→ **Excerpt**
◇ ◇ ◇ ◇ ◇

Following the decomposition of a time series into a series of modal components and residues via the empirical mode decomposition method, the modal components and residues can be aggregated into two categories. Without loss of generality, if the division is between $1, \ldots ,i$ and $i + 1, \ldots$, the noise-containing component and the de-noised component can be obtained, denoted respectively as $x(t)_{{{\text{noise}}}}$ and $x(t)_{{{\text{non\_noise}}}}$:

$$x(t)_{{{\text{noise}}}} = \sum\limits_{k = 1}^{i} {{\text{IMF}}_{k} }$$

(12)

$$x(t)_{{{\text{non\_noise}}}} = \sum\limits_{k = i + 1}^{K} {{\text{IMF}}_{k} } + R(t)$$

(13)

The decomposition should satisfy the following conditions:

(1)
When $k = 1, \ldots ,i$ is present, the overall mean of ${\text{IMF}}_{k}$ equals 0.
(2)
The overall mean of $\sum\nolimits_{k = 1}^{i} {{\text{IMF}}_{k} }$ equals 0.
(3)
When $k = 1, \cdots ,i$ is present, ${\text{IMF}}_{k}$ is stationary.
(4)
$\sum\nolimits_{k = 1}^{i} {{\text{IMF}}_{k} }$ is stationary.

At this point, $\tilde{x}(t) = [\sum\nolimits_{k = 1}^{i} {{\text{IMF}}_{k} } - \varepsilon (t)] + \sum\nolimits_{k = i + 1}^{K} {{\text{IMF}}_{k} } + R(t)$.

For testing conditions (1) and (2), a population mean test can be conducted on ${\text{IMF}}_{k}$ ($k = 1, \ldots ,i$) and $\sum\nolimits_{k = 1}^{i} {{\text{IMF}}_{k} }$ respectively, denoted as $H_{0} :\mu = 0,H_{1} :\mu \ne 0$. The t test statistic can be constructed as follows:

$$t = \frac{{\overline{x}}}{{{\raise0.7ex\hbox{$s$} \!\mathord{\left/ {\vphantom {s {\sqrt n }}}\right.\kern-0pt} \!\lower0.7ex\hbox{${\sqrt n }$}}}} \sim t(n - 1)$$

(14)

Hence, the rejection region is $\{ \left| t \right| > t_{\alpha /2} (n - 1)\}$.

For testing conditions (3) and (4), the ADF test can be used.

2.3 Wavelet threshold de-noising

Donoho [26] proposed a de-noising method based on wavelet transformation, known as the wavelet threshold de-noising method. This method has been widely studied and applied [27,28,29]. It involves selecting suitable wavelet basis functions and decomposition levels, performing wavelet decomposition on the noise-containing signal, and obtaining a series of low-frequency and high-frequency wavelet coefficients. These coefficients are then processed with a threshold function. After processing, the high-frequency and low-frequency coefficients are reconstructed to produce a signal from which noise has been removed.

◇ ◇ ◇ ◇ ◇

→ **Request**
Reproduce the passage of the excerpt on empirical mode decomposition de-noising starting at "For testing conditions (1)" and ending at "can be used.".

◇ ◇ ◇ ◇ ◇

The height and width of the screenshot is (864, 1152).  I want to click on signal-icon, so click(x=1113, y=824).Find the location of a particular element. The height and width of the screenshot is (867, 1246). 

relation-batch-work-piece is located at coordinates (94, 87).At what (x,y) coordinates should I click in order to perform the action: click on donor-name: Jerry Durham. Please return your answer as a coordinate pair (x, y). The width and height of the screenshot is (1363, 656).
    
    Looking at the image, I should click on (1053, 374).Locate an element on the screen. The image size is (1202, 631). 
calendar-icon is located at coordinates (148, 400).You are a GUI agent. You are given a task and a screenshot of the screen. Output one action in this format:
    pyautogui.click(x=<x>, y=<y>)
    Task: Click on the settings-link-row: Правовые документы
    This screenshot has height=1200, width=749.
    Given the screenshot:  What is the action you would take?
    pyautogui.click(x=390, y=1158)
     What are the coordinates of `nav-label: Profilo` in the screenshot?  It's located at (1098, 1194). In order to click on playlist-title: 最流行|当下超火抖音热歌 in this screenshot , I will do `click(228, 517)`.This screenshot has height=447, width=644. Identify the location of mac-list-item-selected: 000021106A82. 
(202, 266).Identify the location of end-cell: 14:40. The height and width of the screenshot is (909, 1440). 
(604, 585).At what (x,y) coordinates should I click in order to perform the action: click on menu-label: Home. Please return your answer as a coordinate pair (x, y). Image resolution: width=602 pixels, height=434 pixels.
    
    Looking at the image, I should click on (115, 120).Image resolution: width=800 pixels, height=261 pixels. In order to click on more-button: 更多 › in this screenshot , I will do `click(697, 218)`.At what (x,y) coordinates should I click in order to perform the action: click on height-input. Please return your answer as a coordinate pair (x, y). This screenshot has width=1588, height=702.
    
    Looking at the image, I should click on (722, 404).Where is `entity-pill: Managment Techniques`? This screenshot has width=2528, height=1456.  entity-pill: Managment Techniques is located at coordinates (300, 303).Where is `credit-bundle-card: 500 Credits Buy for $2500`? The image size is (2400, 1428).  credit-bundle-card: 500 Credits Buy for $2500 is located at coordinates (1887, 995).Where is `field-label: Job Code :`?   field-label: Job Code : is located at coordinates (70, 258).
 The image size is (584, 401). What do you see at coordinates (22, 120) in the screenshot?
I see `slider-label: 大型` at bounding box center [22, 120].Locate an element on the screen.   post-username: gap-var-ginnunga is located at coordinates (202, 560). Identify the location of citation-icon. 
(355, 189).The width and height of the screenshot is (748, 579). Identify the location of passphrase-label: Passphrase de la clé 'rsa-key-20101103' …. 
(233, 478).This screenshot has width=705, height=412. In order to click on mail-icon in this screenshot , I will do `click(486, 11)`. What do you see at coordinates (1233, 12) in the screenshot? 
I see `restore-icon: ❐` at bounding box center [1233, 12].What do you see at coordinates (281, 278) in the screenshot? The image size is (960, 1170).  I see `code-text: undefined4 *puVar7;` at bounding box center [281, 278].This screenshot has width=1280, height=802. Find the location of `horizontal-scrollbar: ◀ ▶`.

◇ ◇ ◇ ◇ ◇

→ **Task answer**
For testing conditions (1) and (2), a population mean test can be conducted on ${\text{IMF}}_{k}$ ($k = 1, \ldots ,i$) and $\sum\nolimits_{k = 1}^{i} {{\text{IMF}}_{k} }$ respectively, denoted as $H_{0} :\mu = 0,H_{1} :\mu \ne 0$. The t test statistic can be constructed as follows:

$$t = \frac{{\overline{x}}}{{{\raise0.7ex\hbox{$s$} \!\mathord{\left/ {\vphantom {s {\sqrt n }}}\right.\kern-0pt} \!\lower0.7ex\hbox{${\sqrt n }$}}}} \sim t(n - 1)$$

(14)

Hence, the rejection region is $\{ \left| t \right| > t_{\alpha /2} (n - 1)\}$.

For testing conditions (3) and (4), the ADF test can be used.